[25/08/2011] News toscana

Delfino di Carbonifera, risponde la biologa Letizia Marsili: «Ecco com'è andata»

Pubblichiamo volentieri l'intervento della dottoressa Letizia Marsili, del Dipartimento di scienze ambientali dell'università di Siena che ricostruisce l'episodio del decesso del delfino a Carbonifera, Piombino. Come i lettori potranno constatare la dottoressa Marsili è stata precisa ed esauriente. Avrebbero potuto esserlo anche altri che non hanno saputo mettere in atto le misure indicate dalla dottoressa Marsili e dare al nostro lettore ed a agli altri bagnanti preoccupati indicazioni di comportamento adeguate e precise che evidentemente non sono state fornite se la situazione è quella evidenziata dalla biologa.

E' vero che la comunicazione è libera ma prima di pubblicare l'articolo che è su Greenreport forse sarebbe il caso di informarsi dagli esperti e non dal bagnante. La Regione Toscana è una delle poche Regioni che da 30 anni a questa parte sta lavorando assiduamente per la conservazione e la salvaguardia dei cetacei.

Dal 1985 esperti cetologi intervengono per il recupero dei cetacei spiaggiati ed hanno contribuito alla crescita negli anni del Centro Studi Cetacei, fino a quando interessi di diverso tipo da quelli scientifici hanno modificato le finalità di questa Associazione. Da allora, circa 5 anni fa, la Regione Toscana si è attivata con un Osservatorio Toscano dei Cetacei, con sedi all'Elba e a Viareggio, nel promuovere le attività su questi animali. Ciò ha portato ad un progetto transfrontaliero, il progetto Gionha, che ha fra i vari scopi quello di recuperare e valorizzare i cetacei e le tartarughe marine  spiaggiate ed intervenire sugli esemplari in difficoltà. Per la Toscana la responsabilità è dell'Arpat (Direzione Mare, Dr. Fabrizio Serena) che, con l'Università di Siena e l'Università di Padova (Dr. Sandro Mazzariol), svolge questa attività.

Per quel che riguarda questo delfino, non stenella ma tursiope (Tursiops truncatus) la biologa marina che è stata contatta ero io (Letizia Marsili, Università di Siena), dopo ore che l'animale era nelle mani dei bagnanti. Cosa assurda perchè la prima cosa da fare è isolare l'area in cui si trova il mammifero ed evitare qualunque tipo di contatto.

Se l'animale è in difficoltà di galleggiamento, a turno una persona si può avvicinare per aiutarlo ma non era questo il caso. Abbiamo saputo che il piccolo, in quanto era un tursiope ancora in allattamento, si voleva allontanare ma che veniva trattenuto! Non so per quale motivo non sia morto in pochi minuti di infarto! La necroscopia che abbiamo effettuato, motivo per cui è stato preso e non per farne del musciame, ha mostrato un cuore ancora integro.

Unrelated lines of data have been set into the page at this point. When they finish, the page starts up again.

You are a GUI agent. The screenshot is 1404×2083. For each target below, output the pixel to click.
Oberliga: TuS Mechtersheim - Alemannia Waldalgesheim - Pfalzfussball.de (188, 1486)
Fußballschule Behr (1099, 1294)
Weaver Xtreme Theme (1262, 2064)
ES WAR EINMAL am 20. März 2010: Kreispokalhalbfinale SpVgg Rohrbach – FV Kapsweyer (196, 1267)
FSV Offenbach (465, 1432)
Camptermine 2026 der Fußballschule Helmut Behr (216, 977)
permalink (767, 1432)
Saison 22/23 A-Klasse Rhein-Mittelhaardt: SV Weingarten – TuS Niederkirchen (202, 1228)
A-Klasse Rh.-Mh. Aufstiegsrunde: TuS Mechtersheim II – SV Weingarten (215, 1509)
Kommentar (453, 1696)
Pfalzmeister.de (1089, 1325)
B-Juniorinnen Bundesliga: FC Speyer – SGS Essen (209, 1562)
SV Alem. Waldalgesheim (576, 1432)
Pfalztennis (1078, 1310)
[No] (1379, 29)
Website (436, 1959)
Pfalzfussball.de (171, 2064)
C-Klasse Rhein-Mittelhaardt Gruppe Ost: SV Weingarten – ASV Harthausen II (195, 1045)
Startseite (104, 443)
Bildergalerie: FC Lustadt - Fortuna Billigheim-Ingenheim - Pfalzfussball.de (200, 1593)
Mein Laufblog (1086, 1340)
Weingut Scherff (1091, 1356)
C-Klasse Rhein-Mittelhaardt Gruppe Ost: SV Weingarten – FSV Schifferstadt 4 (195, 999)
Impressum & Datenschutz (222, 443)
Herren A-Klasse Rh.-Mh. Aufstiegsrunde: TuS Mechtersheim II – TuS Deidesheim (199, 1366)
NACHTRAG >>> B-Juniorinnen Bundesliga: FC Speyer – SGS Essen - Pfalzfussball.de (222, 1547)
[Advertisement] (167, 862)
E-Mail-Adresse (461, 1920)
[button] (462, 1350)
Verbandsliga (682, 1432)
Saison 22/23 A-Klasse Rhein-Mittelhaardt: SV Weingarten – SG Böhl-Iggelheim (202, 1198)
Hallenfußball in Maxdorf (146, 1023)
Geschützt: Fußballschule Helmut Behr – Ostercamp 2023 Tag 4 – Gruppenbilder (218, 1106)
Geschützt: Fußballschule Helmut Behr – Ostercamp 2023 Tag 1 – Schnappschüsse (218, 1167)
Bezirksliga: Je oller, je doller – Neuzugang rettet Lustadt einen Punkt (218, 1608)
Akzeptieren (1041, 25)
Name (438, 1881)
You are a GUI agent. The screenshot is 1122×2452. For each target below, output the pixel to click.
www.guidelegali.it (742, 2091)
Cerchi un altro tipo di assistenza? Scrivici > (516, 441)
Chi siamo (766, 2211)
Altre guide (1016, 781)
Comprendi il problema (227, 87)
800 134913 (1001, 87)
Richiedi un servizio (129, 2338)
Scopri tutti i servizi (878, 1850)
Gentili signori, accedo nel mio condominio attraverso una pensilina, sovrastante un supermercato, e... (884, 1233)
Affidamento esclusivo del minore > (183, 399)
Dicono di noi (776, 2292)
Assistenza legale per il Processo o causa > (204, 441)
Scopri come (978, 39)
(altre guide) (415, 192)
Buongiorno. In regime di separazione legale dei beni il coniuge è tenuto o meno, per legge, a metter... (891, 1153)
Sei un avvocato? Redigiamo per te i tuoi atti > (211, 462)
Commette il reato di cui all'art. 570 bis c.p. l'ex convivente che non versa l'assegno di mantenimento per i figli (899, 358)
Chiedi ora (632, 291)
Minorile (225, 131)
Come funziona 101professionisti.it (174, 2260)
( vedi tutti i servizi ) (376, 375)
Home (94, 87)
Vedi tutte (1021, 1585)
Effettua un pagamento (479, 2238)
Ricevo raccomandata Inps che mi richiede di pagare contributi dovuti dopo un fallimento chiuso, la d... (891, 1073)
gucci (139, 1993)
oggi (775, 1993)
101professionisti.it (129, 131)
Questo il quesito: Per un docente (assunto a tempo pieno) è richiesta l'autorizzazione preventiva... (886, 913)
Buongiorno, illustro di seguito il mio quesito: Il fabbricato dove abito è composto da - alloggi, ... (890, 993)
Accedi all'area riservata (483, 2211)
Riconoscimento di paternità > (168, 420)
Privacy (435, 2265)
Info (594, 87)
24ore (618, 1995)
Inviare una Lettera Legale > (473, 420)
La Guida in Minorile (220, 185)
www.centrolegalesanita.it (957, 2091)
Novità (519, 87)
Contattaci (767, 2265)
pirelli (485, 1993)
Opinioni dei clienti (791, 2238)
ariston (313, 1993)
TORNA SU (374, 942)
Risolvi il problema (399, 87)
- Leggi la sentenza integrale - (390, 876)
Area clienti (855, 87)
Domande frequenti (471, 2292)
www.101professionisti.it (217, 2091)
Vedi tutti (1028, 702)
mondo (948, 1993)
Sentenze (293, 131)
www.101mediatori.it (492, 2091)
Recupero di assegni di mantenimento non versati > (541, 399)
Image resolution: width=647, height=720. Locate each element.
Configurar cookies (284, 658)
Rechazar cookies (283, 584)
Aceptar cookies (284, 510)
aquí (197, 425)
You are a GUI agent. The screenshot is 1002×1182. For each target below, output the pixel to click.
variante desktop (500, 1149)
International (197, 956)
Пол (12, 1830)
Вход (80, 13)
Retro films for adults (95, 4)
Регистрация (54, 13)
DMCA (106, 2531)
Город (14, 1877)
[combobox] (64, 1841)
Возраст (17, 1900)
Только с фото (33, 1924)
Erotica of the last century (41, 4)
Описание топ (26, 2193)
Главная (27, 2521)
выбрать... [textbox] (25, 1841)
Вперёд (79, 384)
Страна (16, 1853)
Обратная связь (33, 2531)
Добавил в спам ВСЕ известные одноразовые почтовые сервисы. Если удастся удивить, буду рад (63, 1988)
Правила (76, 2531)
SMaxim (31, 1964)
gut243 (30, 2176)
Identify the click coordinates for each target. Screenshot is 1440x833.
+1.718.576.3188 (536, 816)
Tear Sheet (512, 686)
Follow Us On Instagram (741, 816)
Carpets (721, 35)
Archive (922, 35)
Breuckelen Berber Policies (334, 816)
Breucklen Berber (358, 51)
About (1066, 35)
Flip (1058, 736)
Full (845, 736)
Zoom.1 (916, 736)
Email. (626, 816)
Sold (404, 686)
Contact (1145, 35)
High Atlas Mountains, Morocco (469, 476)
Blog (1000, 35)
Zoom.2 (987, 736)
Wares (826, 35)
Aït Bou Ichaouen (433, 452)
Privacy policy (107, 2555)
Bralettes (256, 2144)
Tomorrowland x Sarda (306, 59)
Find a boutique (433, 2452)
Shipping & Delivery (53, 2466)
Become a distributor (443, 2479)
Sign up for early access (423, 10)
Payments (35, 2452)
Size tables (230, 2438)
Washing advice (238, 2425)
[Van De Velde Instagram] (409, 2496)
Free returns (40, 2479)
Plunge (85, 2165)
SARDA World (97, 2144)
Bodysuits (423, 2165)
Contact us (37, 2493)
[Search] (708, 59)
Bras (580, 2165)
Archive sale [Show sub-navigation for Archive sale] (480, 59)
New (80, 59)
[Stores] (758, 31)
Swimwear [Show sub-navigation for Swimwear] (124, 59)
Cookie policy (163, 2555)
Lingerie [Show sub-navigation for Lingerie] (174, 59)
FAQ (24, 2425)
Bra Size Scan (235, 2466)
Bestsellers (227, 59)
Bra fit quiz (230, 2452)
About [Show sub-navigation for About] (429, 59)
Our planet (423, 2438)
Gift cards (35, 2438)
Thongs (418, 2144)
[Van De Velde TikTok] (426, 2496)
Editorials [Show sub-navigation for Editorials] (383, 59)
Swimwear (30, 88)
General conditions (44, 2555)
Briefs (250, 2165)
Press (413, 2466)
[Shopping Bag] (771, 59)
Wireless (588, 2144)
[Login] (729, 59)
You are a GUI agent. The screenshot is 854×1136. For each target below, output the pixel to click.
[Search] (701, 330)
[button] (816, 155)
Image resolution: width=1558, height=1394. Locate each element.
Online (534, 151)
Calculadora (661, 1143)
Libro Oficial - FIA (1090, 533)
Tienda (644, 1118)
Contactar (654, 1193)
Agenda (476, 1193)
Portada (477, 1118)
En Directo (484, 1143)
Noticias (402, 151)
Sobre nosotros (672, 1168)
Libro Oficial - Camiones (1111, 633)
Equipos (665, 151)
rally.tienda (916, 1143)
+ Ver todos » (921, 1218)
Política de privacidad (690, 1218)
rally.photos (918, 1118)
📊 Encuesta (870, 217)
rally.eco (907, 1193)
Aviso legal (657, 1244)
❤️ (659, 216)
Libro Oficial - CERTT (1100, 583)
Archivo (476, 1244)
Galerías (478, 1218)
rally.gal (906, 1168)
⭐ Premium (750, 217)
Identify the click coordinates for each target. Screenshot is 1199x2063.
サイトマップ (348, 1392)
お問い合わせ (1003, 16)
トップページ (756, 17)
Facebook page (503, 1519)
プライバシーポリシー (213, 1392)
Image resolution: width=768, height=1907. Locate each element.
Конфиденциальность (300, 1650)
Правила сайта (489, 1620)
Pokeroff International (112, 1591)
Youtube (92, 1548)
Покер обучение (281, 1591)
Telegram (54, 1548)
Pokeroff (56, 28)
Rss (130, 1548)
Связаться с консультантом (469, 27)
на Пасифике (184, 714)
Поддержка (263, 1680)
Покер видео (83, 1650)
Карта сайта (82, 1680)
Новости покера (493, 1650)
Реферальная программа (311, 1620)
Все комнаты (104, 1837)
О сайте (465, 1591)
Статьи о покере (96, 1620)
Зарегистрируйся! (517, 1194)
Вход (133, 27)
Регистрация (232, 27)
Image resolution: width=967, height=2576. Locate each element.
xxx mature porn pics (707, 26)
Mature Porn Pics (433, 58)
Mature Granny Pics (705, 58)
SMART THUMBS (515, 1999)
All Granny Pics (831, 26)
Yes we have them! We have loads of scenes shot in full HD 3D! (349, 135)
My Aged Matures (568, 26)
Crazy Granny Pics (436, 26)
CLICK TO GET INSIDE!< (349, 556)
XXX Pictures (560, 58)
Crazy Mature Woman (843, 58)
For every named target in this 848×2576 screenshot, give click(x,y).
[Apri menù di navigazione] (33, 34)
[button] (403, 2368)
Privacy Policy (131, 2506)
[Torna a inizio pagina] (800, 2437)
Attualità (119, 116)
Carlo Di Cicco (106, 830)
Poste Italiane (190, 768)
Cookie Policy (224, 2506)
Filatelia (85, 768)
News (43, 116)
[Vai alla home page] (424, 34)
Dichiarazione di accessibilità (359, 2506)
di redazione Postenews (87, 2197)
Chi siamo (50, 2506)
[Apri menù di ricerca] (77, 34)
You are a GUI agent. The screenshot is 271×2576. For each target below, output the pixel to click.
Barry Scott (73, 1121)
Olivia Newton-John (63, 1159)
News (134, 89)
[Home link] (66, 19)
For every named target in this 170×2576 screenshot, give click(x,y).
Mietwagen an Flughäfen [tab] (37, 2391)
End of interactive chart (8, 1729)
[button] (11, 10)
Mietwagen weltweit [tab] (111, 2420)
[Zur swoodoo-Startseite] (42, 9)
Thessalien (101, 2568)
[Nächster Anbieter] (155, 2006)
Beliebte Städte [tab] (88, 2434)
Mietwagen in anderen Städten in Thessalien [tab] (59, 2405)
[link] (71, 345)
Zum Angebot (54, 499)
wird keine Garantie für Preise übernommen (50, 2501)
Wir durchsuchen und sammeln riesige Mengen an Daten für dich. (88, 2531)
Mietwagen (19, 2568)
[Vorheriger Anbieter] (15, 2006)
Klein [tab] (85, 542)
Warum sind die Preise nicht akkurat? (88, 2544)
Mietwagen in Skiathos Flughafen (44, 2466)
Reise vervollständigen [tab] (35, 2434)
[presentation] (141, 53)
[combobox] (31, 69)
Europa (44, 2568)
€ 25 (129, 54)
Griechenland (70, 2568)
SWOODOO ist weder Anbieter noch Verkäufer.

L'unica possibilità che poteva avere il piccolo di salvarsi era quello di ritrovare la madre ma, a quello che abbiamo capito e da quello che sentivamo telefonicamente, tutt'altro stava avvenendo. Sappiamo che una persona ha fatto una "respirazione" bocca-sfiatatoio all'animale, il più grande paradosso che mi sia capitato di sentire in tanti anni. Inoltre sono animali che possono trasmettere anche malattie all'uomo e che quindi vanno maneggiati con la massima cautela da chi sa come farlo. Fossi la persona che ha fatto la "respirazione" mi preoccuperei un po' visto i tanti parassiti polmonari che l'animale aveva.

Infine i tursiopi, come tutti i cetacei, sono gestiti, vivi o morti, secondo la Convenzione di Washington sul commercio internazionale delle specie di fauna e flora minacciate di estinzione, denominata in sigla C.I.T.E.S., e solo personale che ha permessi Cites o veterinari possono intervenire sull'animale. E' questo il motivo per cui il bagnante poteva anche essere denunciato.